Berkaitan dengan hidangan idul fitri, yang biasanya serba mewah dan lezat bahkan terkesan berlebih-lebihan, maka ibadah yang baru saja kita lalui dengan grand desainnya membangun kepedulian sosial memaparkan kepada kita tentang tipologi manusia ditinjau dari sisi makanannya. Tipologi manusia tersebut bisa dibagi menjadi empat, yaitu:

Pertama, mereka yang berkata :“makankah saya hari ini” ? kategori kelompok ini adalahfakir miskin dan anak-anak terlantar. Mereka yang terkadang tidak bisa menemukan sesuap nasipun dalam hari-harinya, sehingga lontaran pertanyaan yang keluar dari mulutnya adalah “makankah saya hari ini?.

Menghadapi kelompok ini tidak seharusnya kita langsung menyalahkan mereka atau diri kita masing-masing, akan tetapi hendaklah kita telaah terlebih dahulu. Jika mereka masih memiliki peluang untuk berusaha (usia, fisik, waktu) lalu tidak menggunakan kesempatan tersebut, maka mereka yang salah dan kita pantas untuk berkata kepada mereka sebagaimana malaikat berkata kepada mereka: “Sesungguhnya orang-orang yang diwafatkan malaikat dalam keadaan menganiaya diri sendiri, (kepada mereka) malaikat bertanya : “Dalam keadaan bagaimana kamu ini ?”. Mereka menjawab : “Adalah kami orang-orang yang tertindas di negeri (Mekah)”. Para malaikat berkata : “Bukankah bumi Allah itu luas, sehingga kamu dapat berhijrah di bumi itu ?”. Orang-orang itu tempatnya neraka Jahannam, dan Jahannam itu seburuk-buruk tempat kembali. (QS: an-Nisa: 97). Bagian lain dari golongan ini adalah mereka yang tidak memiliki peluang untuk berusaha (usia, fisik, waktu), maka kesalahan kepada negara dan kita semua, karena undang-undang dasar 1945 telah mengamanatkan kepada negara bahwa ”fakir miskin dan anak-anak terlantar dipelihara oleh negara”. Demikian juga Allah swt berfirman: ”kecuali mereka yang tertindas baik laki-laki atau wanita ataupun anak-anak yang tidak mampu berdaya upaya dan tidak mengetahui jalan (untuk hijrah). Mereka itu, mudah-mudahan Allah mema’afkannya. Dan adalah Allah Maha Pema’af lagi Maha Pengampun. (QS: an-Nisa: 98-99). Dan terhadap mereka kita hendaklah berbagi dan tidak melalaikannya, Allah swt berfirman: ”Dan terhadap orang yang minta-minta, janganlah kamu menghardiknya. (QS; ad-Duha: 10).

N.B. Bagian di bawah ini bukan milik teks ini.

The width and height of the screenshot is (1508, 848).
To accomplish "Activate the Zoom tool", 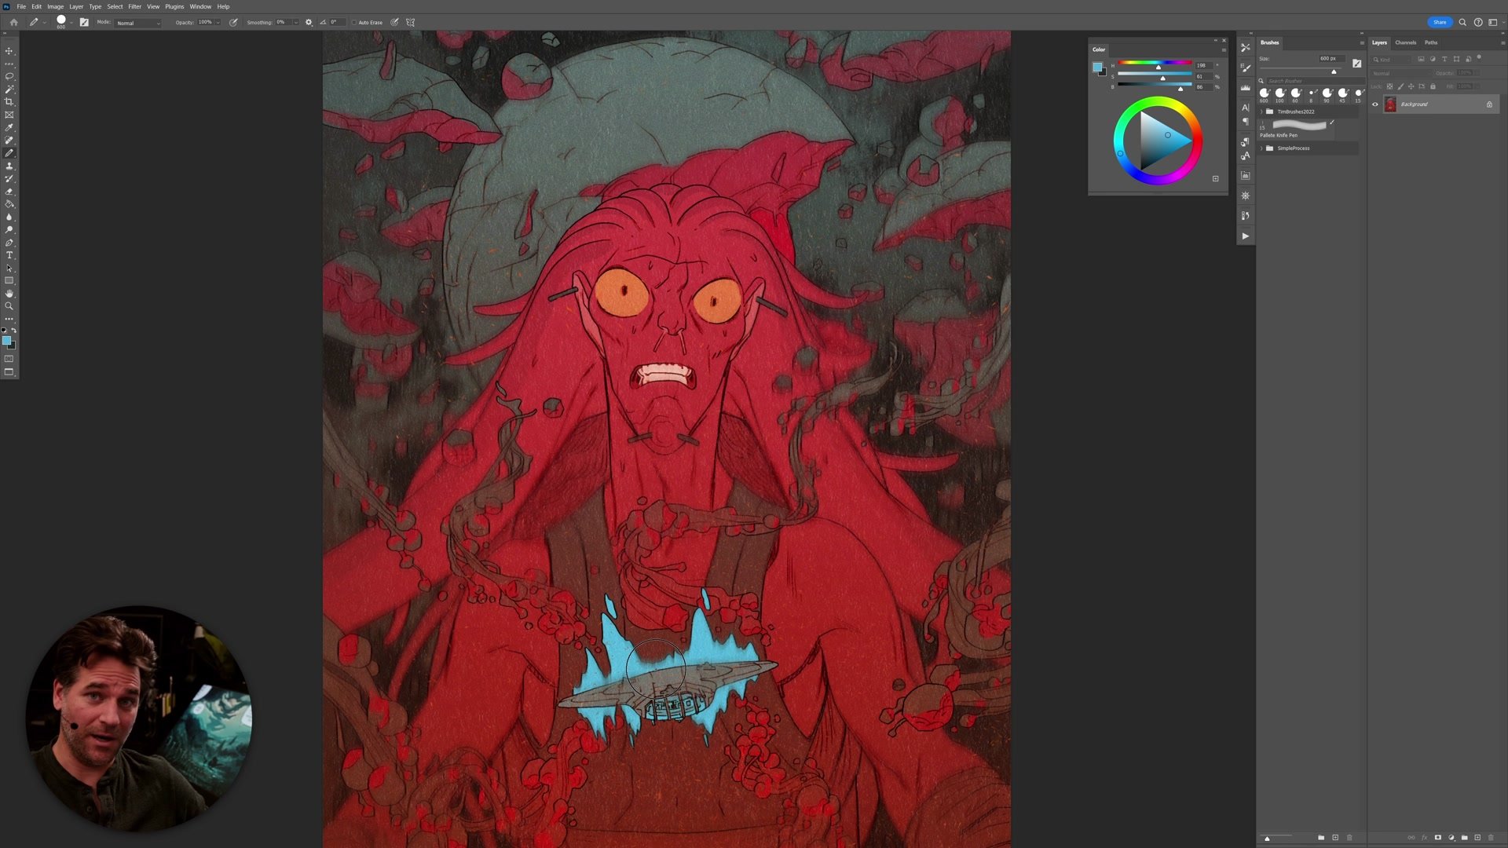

Kedua, mereka yang berkata :“apa yang saya makan hari ini” ?. Mereka yang termasuk dalam kelompok ini adalah orang yang hidup dalam kesederhanaan. Kesederhanaan yang seperti inilah yang senantiasa diajarkan Rasulullah saw dengan senantiasa bersyukur atas segala nikmat Allah swt dan bersabar atas segala cobaannya. Allah swt berfirman: ”dan Dia mendapatimu sebagai seorang yang kekurangan, lalu Dia memberikan kecukupan”. (QS: ad-Duha: 8). Rasulullah saw kemudian menegaskan eksistensi kekayaan, Beliau bersabda: ”tinjauan kekayaan bukan karena banyaknya harta, akan tetapi tinjauan kekayaan karena jiwa yang kaya”. (HR. Bukhori-Muslim).

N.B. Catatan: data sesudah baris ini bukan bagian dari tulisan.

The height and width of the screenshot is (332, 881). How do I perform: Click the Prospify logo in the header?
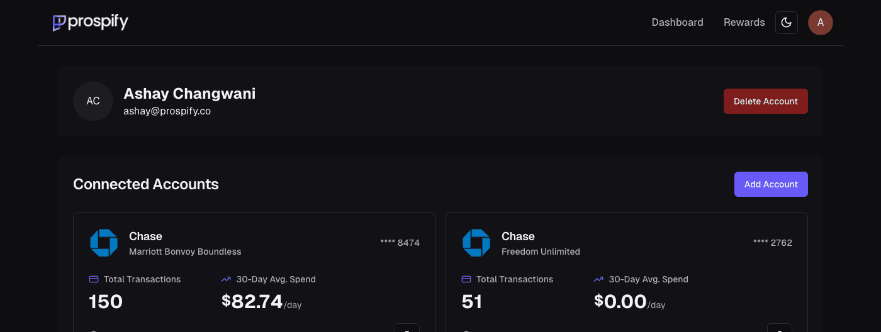(x=91, y=23)
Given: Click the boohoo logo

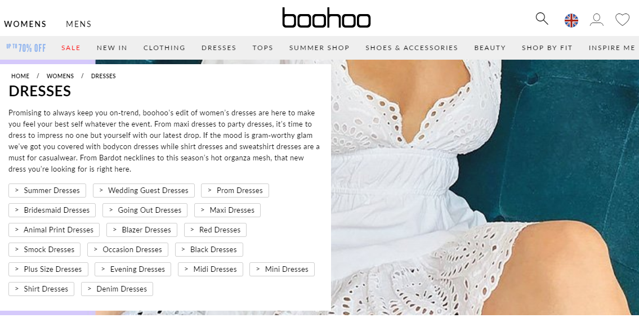Looking at the screenshot, I should pos(327,18).
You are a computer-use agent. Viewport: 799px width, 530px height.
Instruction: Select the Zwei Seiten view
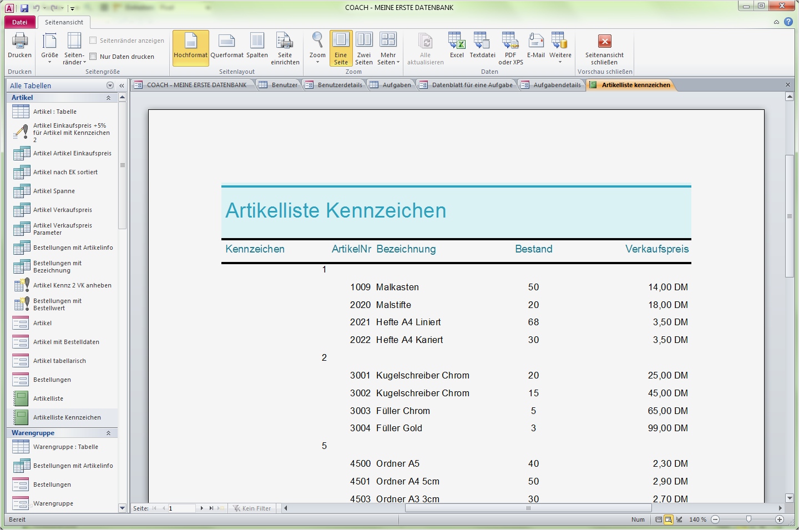(364, 47)
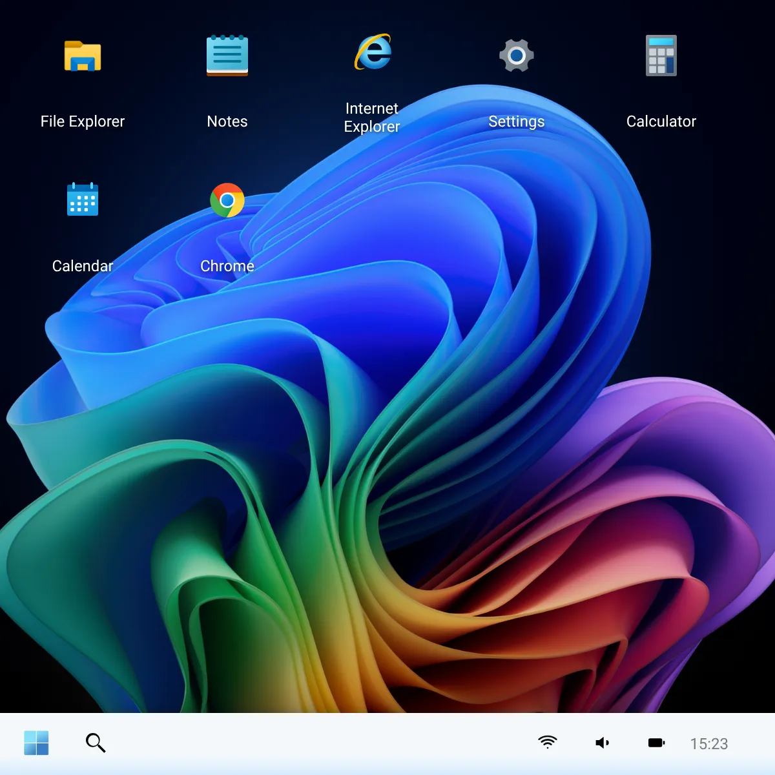
Task: Click the 15:23 taskbar clock
Action: click(x=708, y=744)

Ketiga, mereka yang berkata : “dimana saya makan hari ini” ? Mereka yang termasuk dalam kelompok ini adalah yang mendapatkan titipan Allah swt berupa harta kekayaan. Membelanjakan harta kekayaan mereka tersebut adalah selayaknya dan bukan sebuah nista, akan tetapi hendaknya mereka yang termasuk dalam kelompok ini menyadari bahwa di dalam harta mereka ada hak orang lain. Allah swt berfirman: ” Dan pada harta-harta mereka ada hak untuk orang miskin yang meminta dan orang miskin yang tidak mendapat bagian”. (QS: adz-Dzariyaat: 19). Mereka yang termasuk dalam kelompok ini hendaklah bersikap penyantun dengan ikhlas terhadap anak-anak yatim, fakir-miskin dan orang-orang terlantar. Allah swt berfirman: ”Dan mereka memberikan makanan yang disukainya kepada orang miskin, anak yatim dan orang yang ditawan. Sesungguhnya kami memberi makanan kepadamu hanyalah untuk mengharapkan keridhaan Allah, kami tidak menghendaki balasan dari kamu dan tidak pula (ucapan) terima kasih”. (QS: al-Insan: 8-9). Sembari menjauhi sifat Qorun yang congkak dan sombong dengan harta yang diperolehnya, hingga Allah azab dengan azab yang sangat pedih. Allah swt berfirman: ”Karun berkata: “Sesungguhnya aku hanya diberi harta itu, karena ilmu yang ada padaku”. Dan apakah ia tidak mengetahui, bahwasanya Allah sungguh telah membinasakan umat-umat sebelumnya yang lebih kuat daripadanya, dan lebih banyak mengumpulkan harta? Dan tidaklah perlu ditanya kepada orang-orang yang berdosa itu, tentang dosa-dosa mereka”. (QS: al-Qoshosh: 78) dan ”Maka Kami benamkanlah Karun beserta rumahnya ke dalam bumi. Maka tidak ada baginya suatu golonganpun yang menolongnya terhadap azab Allah. Dan tiadalah ia termasuk orang-orang (yang dapat) membela (dirinya)”. (QS: al-Qoshosh: 81).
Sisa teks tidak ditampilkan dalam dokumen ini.